El polémico tratado internacional de aguas de 1944 y su alto costo para Chihuahua PDF Imprimir E-mail
Opinión - Columnas
Escrito por Eduardo Fernández   
Domingo, 25 de Octubre de 2020 11:38

Eduardo Fernández.

Perfil humano

En medio de una confrontación abierta entre el gobierno federal y el chihuahuense se cumplió a última hora la entrega del agua exigida para este año en el tratado internacional realizado entre México y los Estados Unidos desde 1944.

La presión por cumplir a tiempo lo convenido en el ciclo 35 del citado tratado llevó a la Conagua a abrir las compuertas de las tres presas chihuahuenses localizadas en la cuenca del río Conchos, con la consecuente protesta por parte de los usuarios de la región centro-sur del estado.

Además del desgastante enfrentamiento entre el ejecutivo nacional y el gobierno estatal el costo de las medidas, además de la lamentable muerte de una joven agricultora, fue que las presas quedaran con una exigua reserva para el ciclo agrícola del año entrante: Las Vírgenes con solo 17.7% de su capacidad, La Boquilla con el 31.6% y El Granero con el 49.6 por ciento.

La postura del gobierno federal fue cumplir como fuera con el adeudo a los Estados Unidos por lo que inclusive mandó a miles de elementos de la Guardia Nacional a custodiar las presas, de las cuales se extrajeron 282.4 de millones cúbicos de agua a pesar de que Chihuahua padece la peor sequía sufrida desde hace décadas.

La forma en que pudo la Conagua completar el volumen faltante fue hacer uso del líquido de las presas internacionales ubicadas en el río Bravo, con la promesa de que las ciudades fronterizas tendrían garantizado el abasto en los próximo seis meses.

El argumento federal de conservar el tratado firmado en 1944, reiterado por el presidente López Obrador y el canciller Ebrard, fue de que era ventajoso para México pues nos enviaban cuatro veces el volumen de agua que teníamos que devolver.

La realidad es que sí es benéfico, pero solo para Baja California que aprovecha para sus sembradíos el agua del río Colorado, pero no para Chihuahua que no recibe nada y en cambio tradicionalmente ha tenido que aportar el 54 por ciento del agua que debe ser devuelta al vecino país, aunque no esté estipulado este porcentaje en el tratado.

En este año en que el estado no cubrió esta cuota debido a la sequía, si lo hizo con 282.4 millones de metros cúbicos, la mayoría de los cuales se extrajeron de sus presas en septiembre y octubre de este año.

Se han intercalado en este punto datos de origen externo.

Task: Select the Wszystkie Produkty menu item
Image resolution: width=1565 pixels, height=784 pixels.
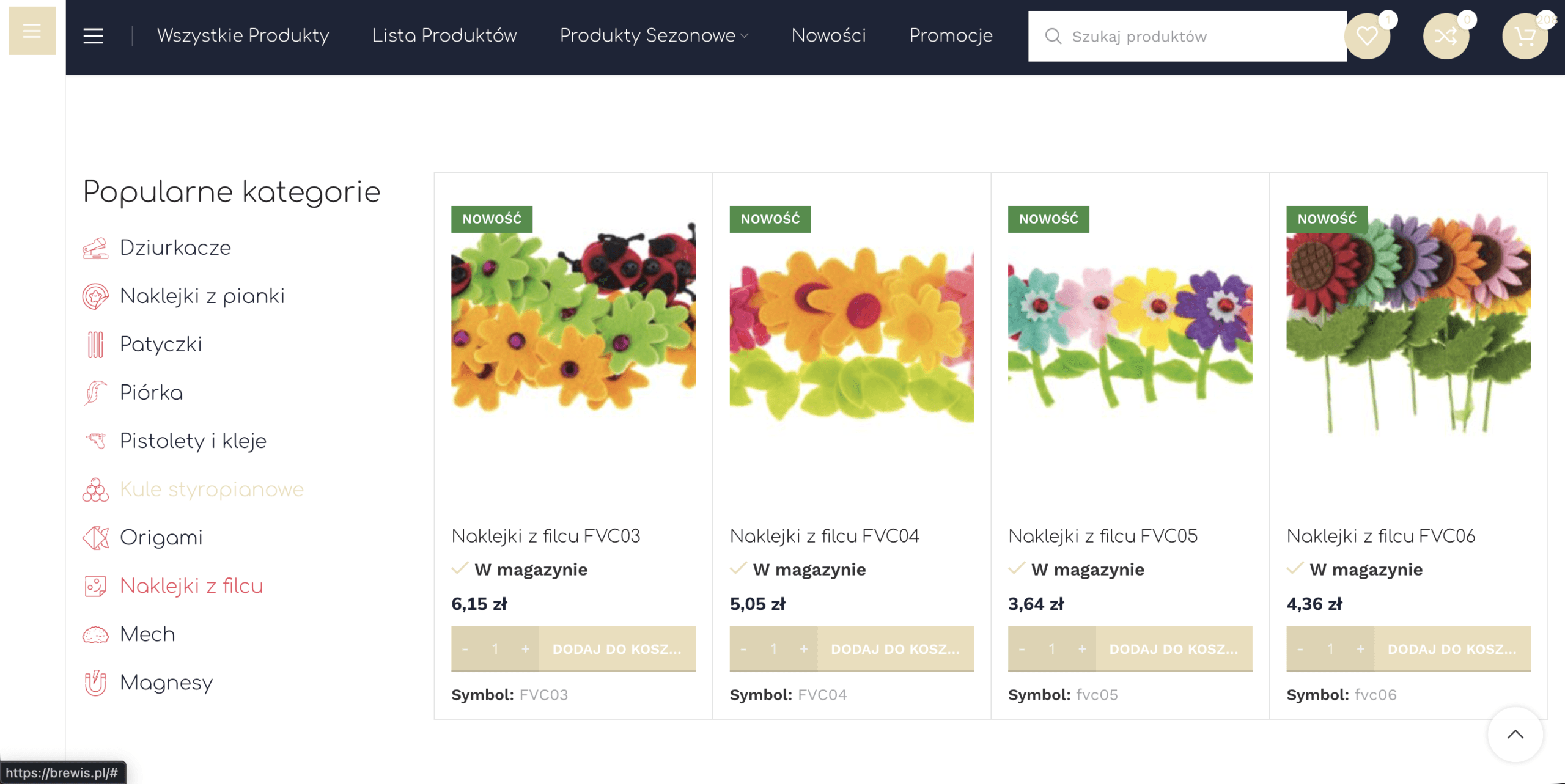Action: point(243,36)
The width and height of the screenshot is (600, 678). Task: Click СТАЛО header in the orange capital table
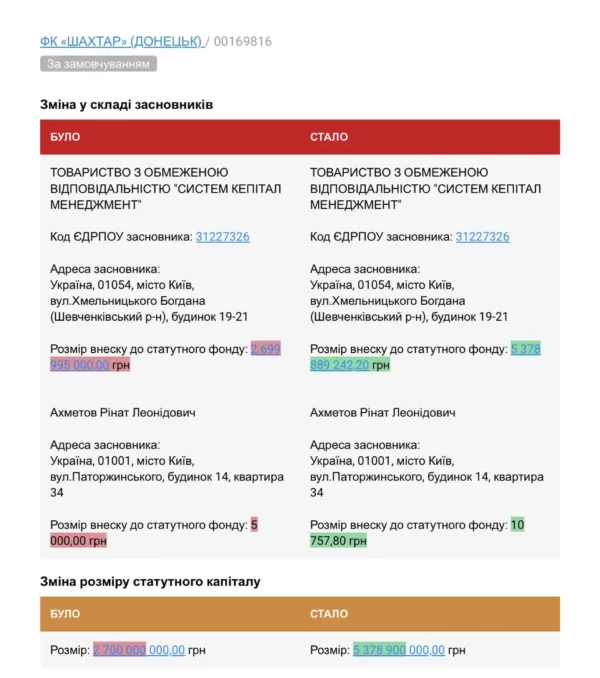point(329,614)
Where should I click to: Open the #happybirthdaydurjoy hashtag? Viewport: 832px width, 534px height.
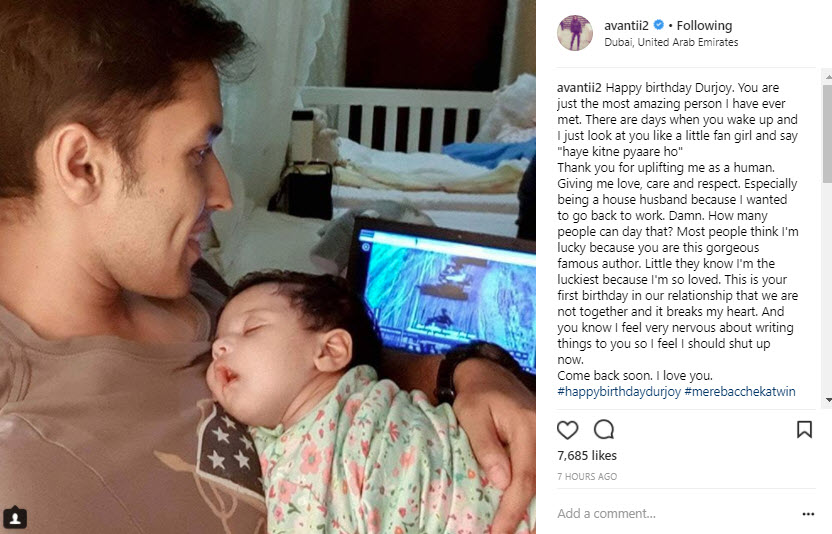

Un simple examen de estas y otras cifras oficiales muestra que la entidad más afectada por el cumplimiento del tratado internacional es Chihuahua, a la que además ahora se le responsabiliza de ser la causante de que no se hubiera cumplido con lo convenido con los Estados Unidos.

Desde hace buen tiempo, sobre todo en tiempos de sequía, los especialistas han señalado que se debería revisar dicho acuerdo pues las condiciones climatológicas no son las mismas, sobre todo debido al calentamiento global.

Si bien es acertado que el agua es un bien nacional, su distribución y uso debe ser equitativo para beneficio de todos los mexicanos. No se puede sacrificar el abastecimiento del vital líquido solo para una entidad, menos cuando es una zona semidesértica como Chihuahua.

Una vez que se ha cumplido con lo establecido en el tratado se debería realizar un examen fundamentado en datos históricos por parte de los dos países, dejando a un lado las politiquerías partidistas y los enfoques personales en aras de evitar que dentro de unos años se vuelva a tener otro serio conflicto en el que pierden todos, especialmente los chihuahuenses.